Les deux Chambres étaient déjà d'accord sur le principe d'ajouter ce projet romand, initialement pas prévu avant 2030, aux cinq autres proposés par le Conseil fédéral. Les coûts des deux projets concernant cet aménagement s'élèvent à 911 millions de francs. Le ministre des transports Albert Rösti a assuré que les délais pourraient être tenus, comme le Conseil fédéral se penchera sur ce projet le mois prochain.
Le Parlement a en outre déjà accepté quelque 4 milliards pour élargir le tronçon de Wankdorf-Schönbühl (BE) de six à huit voies, et celui de Schönbühl-Kirchberg (BE) de quatre à six voies. Cette enveloppe doit servir aussi à dédoubler les tunnels du Rosenberg (SG), du Rhin (BS/BL) et de Fäsenstaub (SH).
Diverses organisations contre le lobby automobile, soutenues par la gauche, ont déjà annoncé un référendum. En revanche, les quelque 8,8 milliards pour la période entre 2024 et 2027 pour l'entretien des routes nationales ne sont pas contestés.
"Faire une exception"
Les transports dans les agglomérations, où vit près de 80% de la population, bénéficieront eux de 1,6 milliard de francs, ont déjà décidé les Chambres. Une enveloppe supplémentaire de 38 millions pour le tunnel routier Moscia-Acapulco dans le projet d'agglomération "Locarnese" fait cependant débat.

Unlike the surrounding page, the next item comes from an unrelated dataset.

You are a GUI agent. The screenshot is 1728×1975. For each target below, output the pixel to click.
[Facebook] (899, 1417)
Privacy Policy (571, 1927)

Le Conseil des Etats n'en veut pas, contrairement au National. Ce dernier a maintenu jeudi sa position, par 130 voix contre 53. La situation est dangereuse, une décision doit être prise maintenant, a avancé Kurt Fluri (PLR/SO) pour la commission.
Et de rappeler qu'il y a des conditions: le projet doit comprendre des mesures en faveur des transports publics et de la mobilité douce, être avancé à un tel point que son développement serait entravé par l'absence de moyens financiers et utiliser des financements non utilisés des programmes précédents.
C'est une situation particulière, la route est trop étroite dans ce tunnel d'un kilomètre et demi, a appuyé Bruno Storni (PS/TI). "On peut bien faire une exception."
Boîte de Pandore
Cela ouvrirait la porte au chaos, a opposé Michael Töngi (Vert-e-s/LU). Il ne faut pas faire d'exception, afin d'éviter que d'autres cantons ne cherchent par la suite à court-circuiter les procédures normales. Pour être accepté, le projet doit respecter les règles et son efficacité être prouvée, a ajouté le Lucernois, déplorant l'absence de document sur le contenu du projet.
Ce serait ouvrir la boîte de Pandore, a abondé Albert Rösti. Et d'assurer que ce projet sera examiné, de sorte qu'une autorisation préalable pourrait être délivrée pour un début des travaux dès 2027.
Il n'a été entendu que par les Vert-e-s, le PVL et une partie du PLR. Le dossier retourne au Conseil des Etats.